▶ **Your instructions**
Each line from the one bearing "You are a computer-use agent." through the last line of the entries below should be returned exactly, with pictures left out.

▶ **Dataset excerpts**
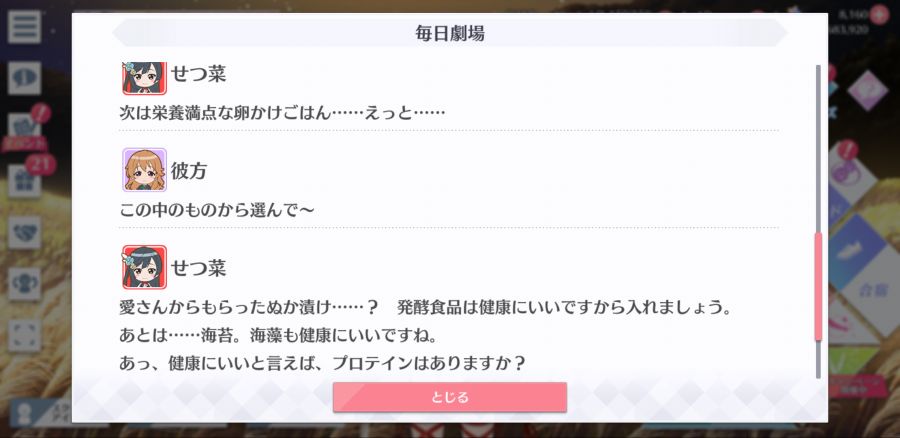Click 彼方's line この中のものから選んで
This screenshot has width=900, height=438.
click(216, 210)
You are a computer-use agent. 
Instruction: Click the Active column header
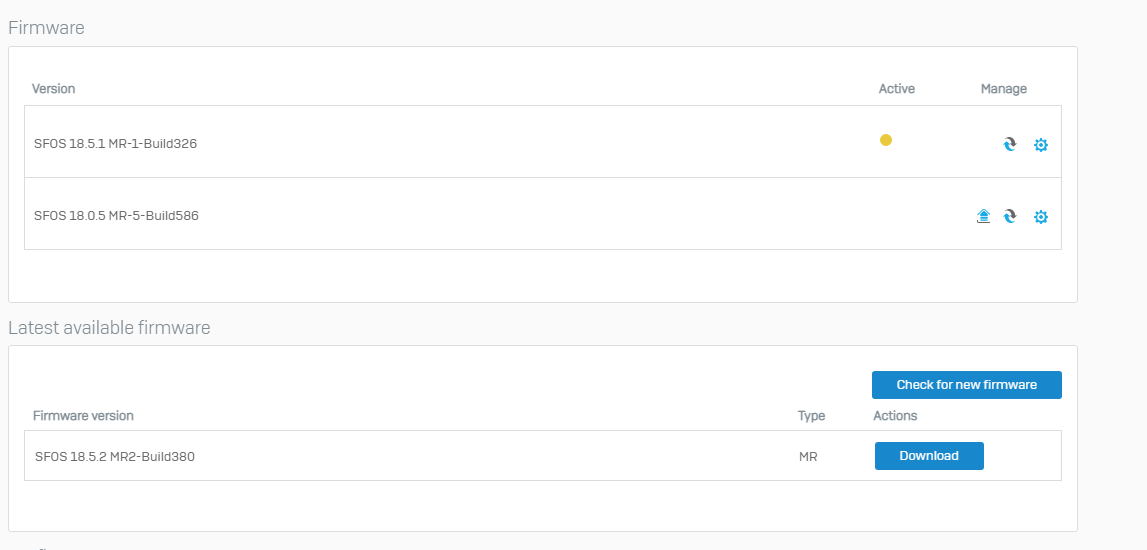(x=897, y=88)
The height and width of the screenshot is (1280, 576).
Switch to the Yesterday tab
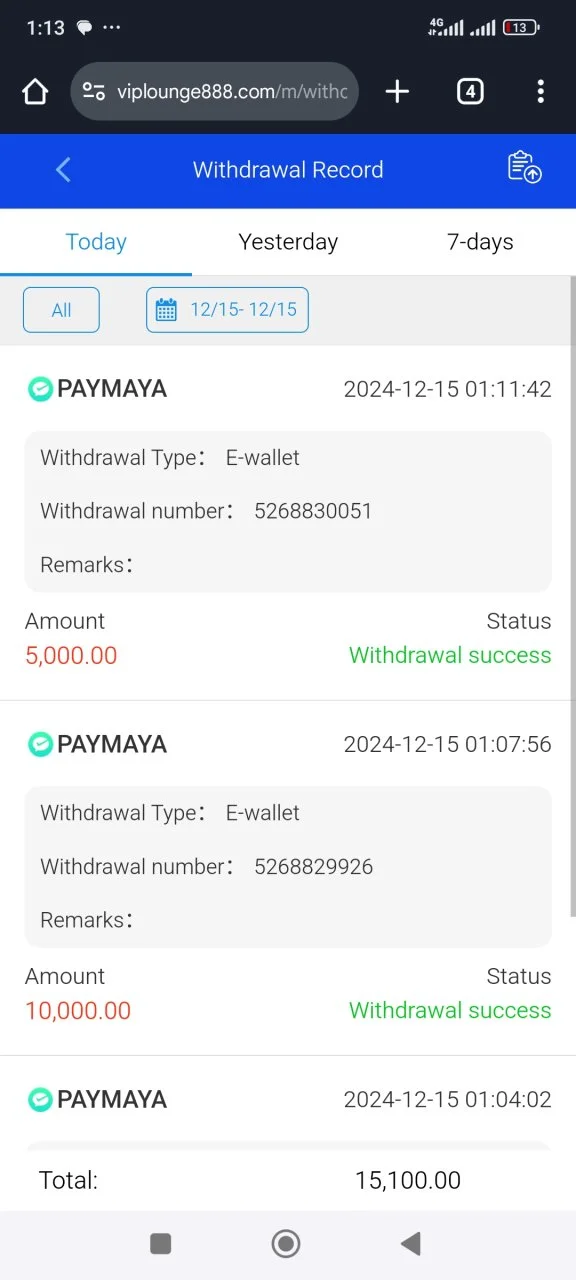pyautogui.click(x=288, y=242)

▶ **Solved exercise**
You are a computer-use agent. 
Instruction: Click the Active column header
(x=897, y=88)
The height and width of the screenshot is (1280, 576).
Switch to the Yesterday tab
pyautogui.click(x=288, y=242)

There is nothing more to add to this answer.